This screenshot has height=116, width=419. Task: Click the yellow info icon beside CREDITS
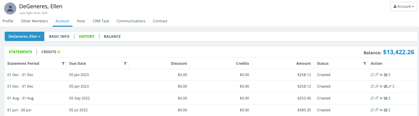[59, 52]
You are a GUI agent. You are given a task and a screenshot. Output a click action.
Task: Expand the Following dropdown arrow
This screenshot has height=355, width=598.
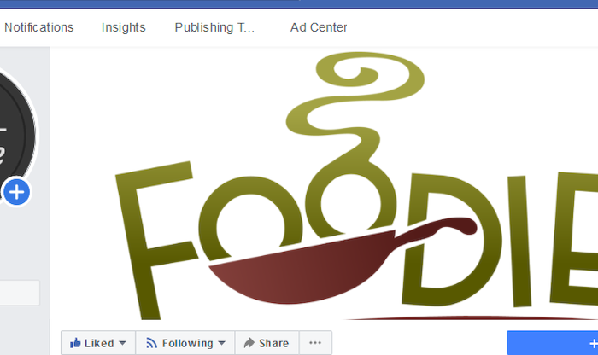221,343
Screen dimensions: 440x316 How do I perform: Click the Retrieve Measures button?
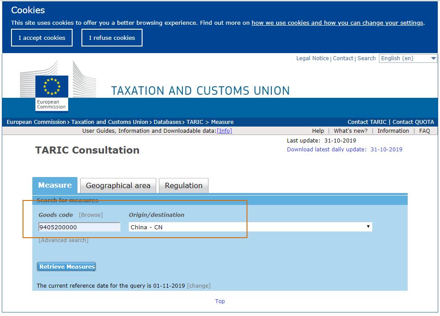(x=66, y=267)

*-*-*

Problem statement ->
Print the material above exactly as it appears, but not its pictures.

Solution ->
This screenshot has height=116, width=419. Task: Click the yellow info icon beside CREDITS
[59, 52]
You are a GUI agent. You are given a task and a screenshot. Output a click action.
Task: Expand the Following dropdown arrow
This screenshot has height=355, width=598.
221,343
Screen dimensions: 440x316 How do I perform: Click the Retrieve Measures button?
(x=66, y=267)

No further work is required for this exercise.